## PROBLEM TO WORK ON
Nothing but a verbatim copy of the data, minus the images, should be returned.

── RECORDS SHOWN ──

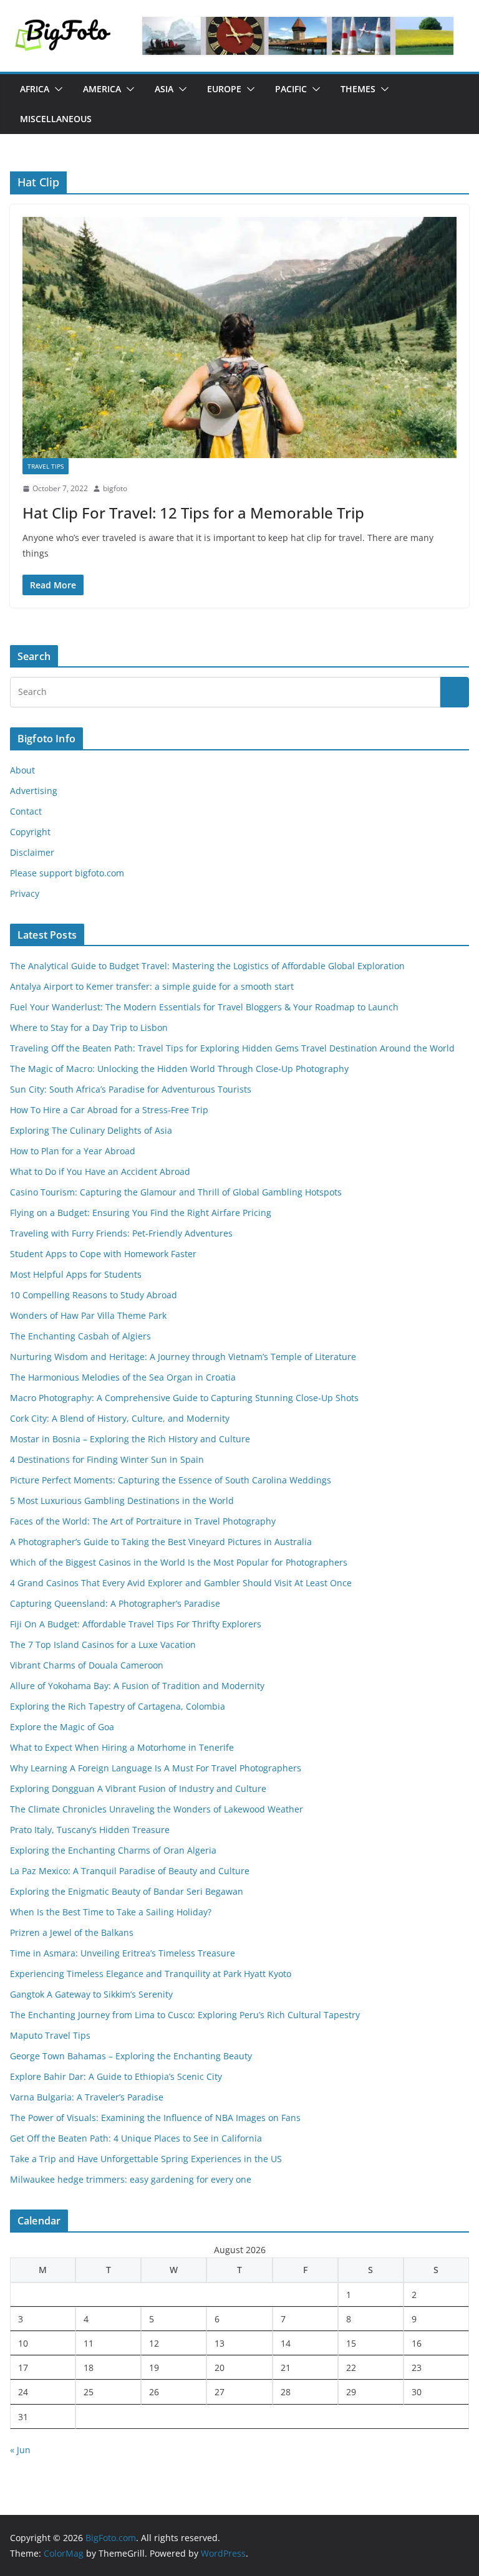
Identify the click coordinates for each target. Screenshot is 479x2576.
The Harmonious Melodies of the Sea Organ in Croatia (123, 1377)
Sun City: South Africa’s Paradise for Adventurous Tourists (130, 1089)
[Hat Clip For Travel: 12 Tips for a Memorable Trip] (239, 337)
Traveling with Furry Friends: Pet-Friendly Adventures (121, 1233)
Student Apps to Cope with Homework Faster (103, 1254)
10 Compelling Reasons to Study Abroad (93, 1295)
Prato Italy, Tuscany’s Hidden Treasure (90, 1830)
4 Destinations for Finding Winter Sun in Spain (107, 1459)
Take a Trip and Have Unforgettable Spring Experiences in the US (146, 2159)
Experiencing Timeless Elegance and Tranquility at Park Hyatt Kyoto (150, 1974)
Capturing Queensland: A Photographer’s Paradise (115, 1603)
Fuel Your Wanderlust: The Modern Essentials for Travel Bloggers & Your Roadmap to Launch (204, 1007)
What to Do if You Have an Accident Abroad (100, 1171)
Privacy (24, 893)
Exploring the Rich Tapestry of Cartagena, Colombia (117, 1706)
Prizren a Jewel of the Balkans (71, 1932)
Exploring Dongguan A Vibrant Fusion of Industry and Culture (138, 1788)
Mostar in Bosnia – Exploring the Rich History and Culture (130, 1439)
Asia (164, 89)
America (102, 89)
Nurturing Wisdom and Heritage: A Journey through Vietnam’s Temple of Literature (183, 1356)
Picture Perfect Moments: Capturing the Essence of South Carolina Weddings (170, 1480)
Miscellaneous (56, 119)
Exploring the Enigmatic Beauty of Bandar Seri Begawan (126, 1891)
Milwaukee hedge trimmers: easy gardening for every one (130, 2179)
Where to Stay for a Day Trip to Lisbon (89, 1027)
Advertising (33, 791)
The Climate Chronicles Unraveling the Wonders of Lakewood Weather (156, 1809)
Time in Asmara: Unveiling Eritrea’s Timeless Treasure (122, 1953)
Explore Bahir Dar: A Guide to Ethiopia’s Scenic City (116, 2076)
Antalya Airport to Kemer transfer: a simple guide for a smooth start (152, 986)
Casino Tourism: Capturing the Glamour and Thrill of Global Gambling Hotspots (176, 1192)
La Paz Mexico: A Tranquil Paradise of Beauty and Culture (129, 1871)
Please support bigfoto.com (67, 873)
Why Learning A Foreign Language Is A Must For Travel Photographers (155, 1768)
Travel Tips (45, 466)
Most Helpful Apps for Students (76, 1274)
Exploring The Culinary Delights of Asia (91, 1130)
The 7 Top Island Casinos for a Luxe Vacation (103, 1644)
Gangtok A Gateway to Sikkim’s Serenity (91, 1994)
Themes (358, 89)
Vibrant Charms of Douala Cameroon (86, 1665)
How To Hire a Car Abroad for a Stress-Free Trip (110, 1110)
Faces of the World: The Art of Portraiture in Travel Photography (143, 1521)
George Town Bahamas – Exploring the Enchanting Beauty (131, 2056)
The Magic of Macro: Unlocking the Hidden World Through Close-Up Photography (179, 1069)
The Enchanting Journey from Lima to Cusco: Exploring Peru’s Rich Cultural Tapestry (185, 2015)
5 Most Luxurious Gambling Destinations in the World (122, 1500)
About (22, 770)
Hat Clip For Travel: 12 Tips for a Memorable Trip (193, 512)
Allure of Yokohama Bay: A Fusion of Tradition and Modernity (137, 1686)
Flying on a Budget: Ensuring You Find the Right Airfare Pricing (140, 1213)
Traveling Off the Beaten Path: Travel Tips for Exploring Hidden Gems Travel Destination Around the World (232, 1048)
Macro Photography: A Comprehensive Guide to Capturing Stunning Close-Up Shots (184, 1398)
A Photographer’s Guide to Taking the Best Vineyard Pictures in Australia (161, 1542)
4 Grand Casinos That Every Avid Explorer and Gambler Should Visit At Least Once (181, 1583)
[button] (56, 89)
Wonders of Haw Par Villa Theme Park (88, 1315)
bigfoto (115, 488)
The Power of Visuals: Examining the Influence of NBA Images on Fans (155, 2118)
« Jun (20, 2450)
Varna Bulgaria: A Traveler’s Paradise (86, 2097)
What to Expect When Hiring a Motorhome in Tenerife (122, 1747)
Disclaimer (32, 852)
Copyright (30, 832)
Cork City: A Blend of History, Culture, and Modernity (120, 1418)
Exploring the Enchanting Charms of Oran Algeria (113, 1850)
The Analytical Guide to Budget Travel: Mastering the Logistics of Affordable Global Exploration (207, 966)
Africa (34, 89)
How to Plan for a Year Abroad (74, 1151)
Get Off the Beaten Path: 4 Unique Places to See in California (136, 2138)
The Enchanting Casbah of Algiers (80, 1336)
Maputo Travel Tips (50, 2035)
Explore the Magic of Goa (62, 1727)
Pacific (291, 89)
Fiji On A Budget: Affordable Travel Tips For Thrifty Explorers (135, 1624)
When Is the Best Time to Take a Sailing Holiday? (110, 1912)
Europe (224, 89)
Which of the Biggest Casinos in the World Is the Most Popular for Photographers (178, 1562)
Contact (26, 811)
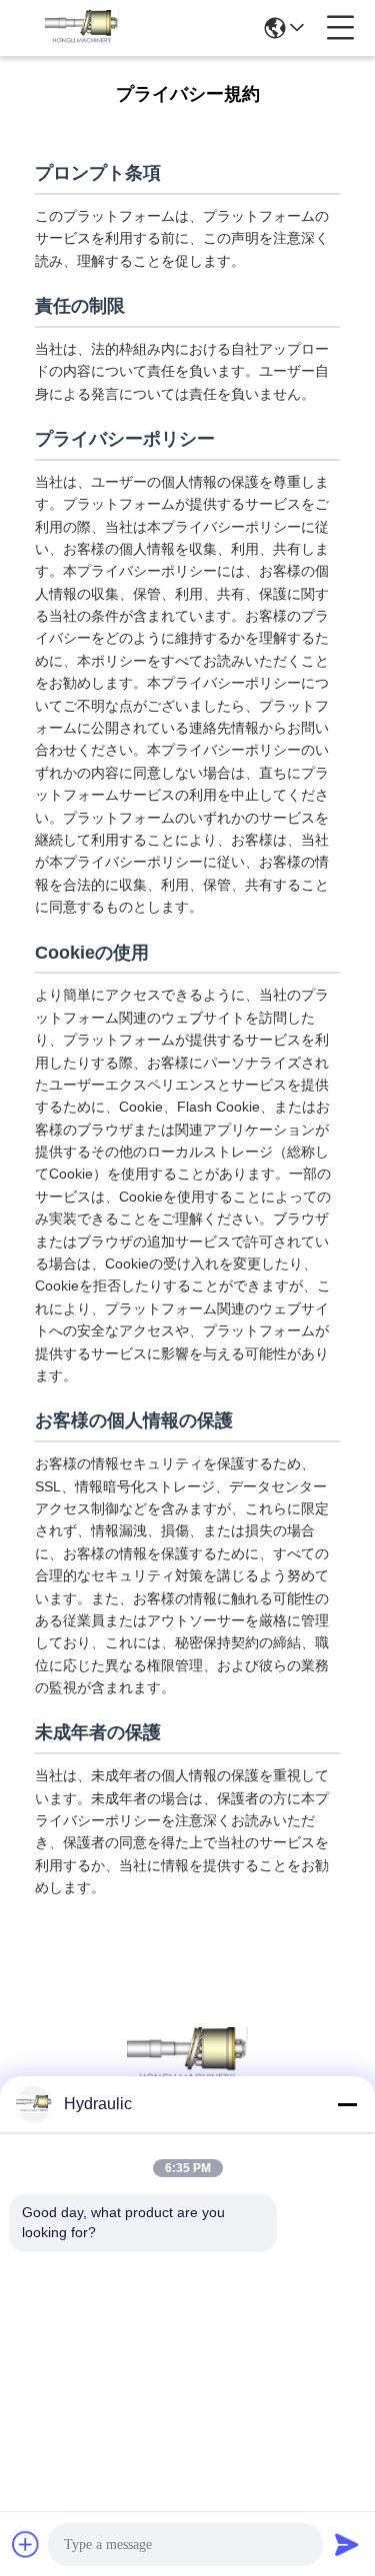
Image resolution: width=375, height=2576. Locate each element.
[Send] (347, 2544)
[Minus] (347, 2104)
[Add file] (26, 2544)
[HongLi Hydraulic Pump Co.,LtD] (82, 28)
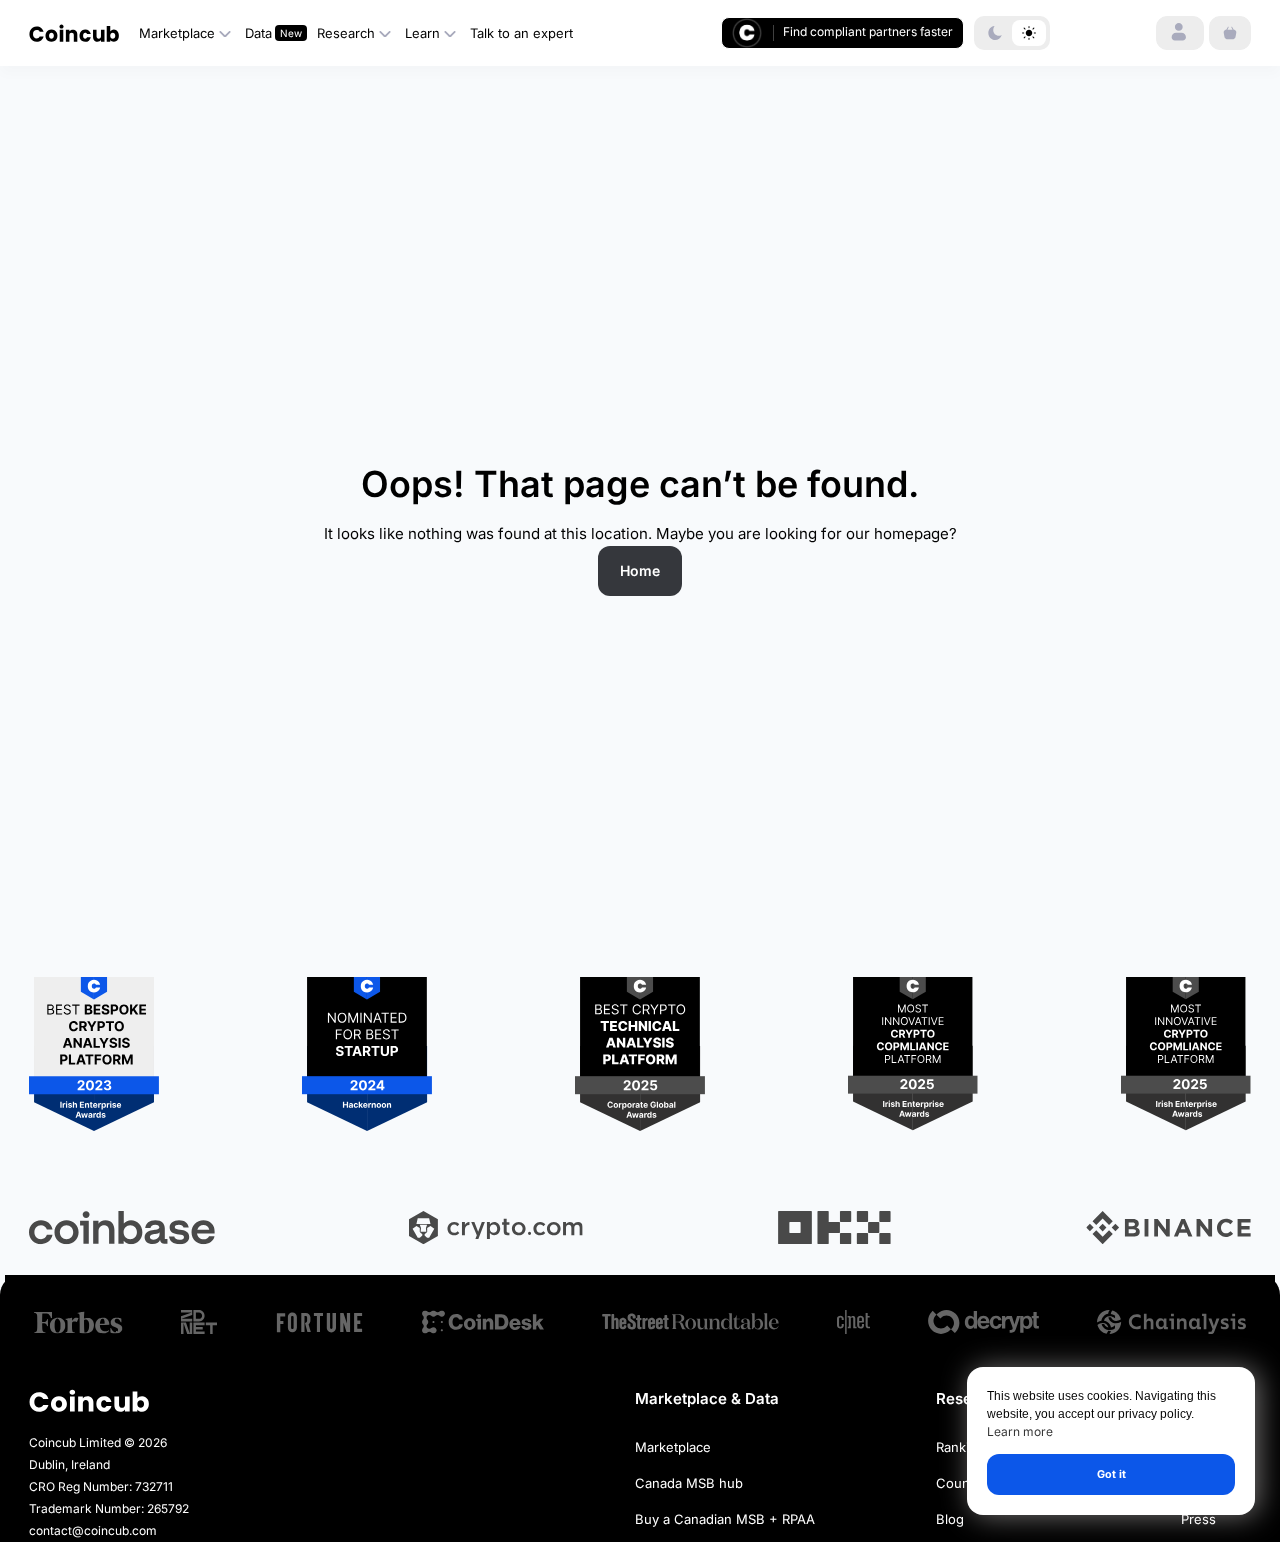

───

## PROBLEM SOLUTION
Identify the click coordinates for each target. Screenshot is 479x2576.
The Harmonious Melodies of the Sea Organ in Croatia (123, 1377)
Sun City: South Africa’s Paradise for Adventurous Tourists (130, 1089)
[Hat Clip For Travel: 12 Tips for a Memorable Trip] (239, 337)
Traveling with Furry Friends: Pet-Friendly Adventures (121, 1233)
Student Apps to Cope with Homework Faster (103, 1254)
10 Compelling Reasons to Study Abroad (93, 1295)
Prato Italy, Tuscany’s Hidden Treasure (90, 1830)
4 Destinations for Finding Winter Sun in Spain (107, 1459)
Take a Trip and Have Unforgettable Spring Experiences in the US (146, 2159)
Experiencing Timeless Elegance and Tranquility at Park Hyatt Kyoto (150, 1974)
Capturing Queensland: A Photographer’s Paradise (115, 1603)
Fuel Your Wanderlust: The Modern Essentials for Travel Bloggers & Your Roadmap to Launch (204, 1007)
What to Do if You Have an Accident Abroad (100, 1171)
Privacy (24, 893)
Exploring the Rich Tapestry of Cartagena, Colombia (117, 1706)
Prizren a Jewel of the Balkans (71, 1932)
Exploring Dongguan A Vibrant Fusion of Industry and Culture (138, 1788)
Mostar in Bosnia – Exploring the Rich History and Culture (130, 1439)
Asia (164, 89)
America (102, 89)
Nurturing Wisdom and Heritage: A Journey through Vietnam’s Temple of Literature (183, 1356)
Picture Perfect Moments: Capturing the Essence of South Carolina Weddings (170, 1480)
Miscellaneous (56, 119)
Exploring the Enigmatic Beauty of Bandar Seri Begawan (126, 1891)
Milwaukee hedge trimmers: easy gardening for every one (130, 2179)
Where to Stay for a Day Trip to Lisbon (89, 1027)
Advertising (33, 791)
The Climate Chronicles Unraveling the Wonders of Lakewood Weather (156, 1809)
Time in Asmara: Unveiling Eritrea’s Timeless Treasure (122, 1953)
Explore Bahir Dar: A Guide to Ethiopia’s Scenic City (116, 2076)
Antalya Airport to Kemer transfer: a simple guide for a smooth start (152, 986)
Casino Tourism: Capturing the Glamour and Thrill of Global Gambling Hotspots (176, 1192)
La Paz Mexico: A Tranquil Paradise of Beauty and Culture (129, 1871)
Please support bigfoto.com (67, 873)
Why Learning A Foreign Language Is A Must For Travel Photographers (155, 1768)
Travel Tips (45, 466)
Most Helpful Apps for Students (76, 1274)
Exploring The Culinary Delights of Asia (91, 1130)
The 7 Top Island Casinos for a Luxe Vacation (103, 1644)
Gangtok A Gateway to Sikkim’s Serenity (91, 1994)
Themes (358, 89)
Vibrant Charms of Douala Cameroon (86, 1665)
How To Hire a Car Abroad for a Stress-Free Trip (110, 1110)
Faces of the World: The Art of Portraiture in Travel Photography (143, 1521)
George Town Bahamas – Exploring the Enchanting Beauty (131, 2056)
The Magic of Macro: Unlocking the Hidden World Through Close-Up Photography (179, 1069)
The Enchanting Journey from Lima to Cusco: Exploring Peru’s Rich Cultural Tapestry (185, 2015)
5 Most Luxurious Gambling Destinations in the World (122, 1500)
About (22, 770)
Hat Clip For Travel: 12 Tips for a Memorable Trip (193, 512)
Allure of Yokohama Bay: A Fusion of Tradition and Modernity (137, 1686)
Flying on a Budget: Ensuring You Find the Right Airfare Pricing (140, 1213)
Traveling Off the Beaten Path: Travel Tips for Exploring Hidden Gems Travel Destination Around the World (232, 1048)
Macro Photography: A Comprehensive Guide to Capturing Stunning Close-Up Shots (184, 1398)
A Photographer’s Guide to Taking the Best Vineyard Pictures in Australia (161, 1542)
4 Grand Casinos That Every Avid Explorer and Gambler Should Visit At Least Once (181, 1583)
[button] (56, 89)
Wonders of Haw Par Villa Theme Park (88, 1315)
bigfoto (115, 488)
The Power of Visuals: Examining the Influence of NBA Images on Fans (155, 2118)
« Jun (20, 2450)
Varna Bulgaria: A Traveler’s Paradise (86, 2097)
What to Expect When Hiring a Motorhome in Tenerife (122, 1747)
Disclaimer (32, 852)
Copyright (30, 832)
Cork City: A Blend of History, Culture, and Modernity (120, 1418)
Exploring the Enchanting Charms of Oran Algeria (113, 1850)
The Analytical Guide to Budget Travel: Mastering the Logistics of Affordable Global Exploration (207, 966)
Africa (34, 89)
How to Plan for a Year Abroad (74, 1151)
Get Off the Beaten Path: 4 Unique Places to See in California (136, 2138)
The Enchanting Casbah of Algiers (80, 1336)
Maputo Travel Tips (50, 2035)
Explore the Magic of Goa (62, 1727)
Pacific (291, 89)
Fiji On A Budget: Affordable Travel Tips For Thrifty Explorers (135, 1624)
When Is the Best Time to Take a Sailing Holiday? (110, 1912)
Europe (224, 89)
Which of the Biggest Casinos in the World Is the Most Popular for Photographers (178, 1562)
Contact (26, 811)
Image resolution: width=375, height=2576. Locate each element.
[Send] (347, 2544)
[Minus] (347, 2104)
[Add file] (26, 2544)
[HongLi Hydraulic Pump Co.,LtD] (82, 28)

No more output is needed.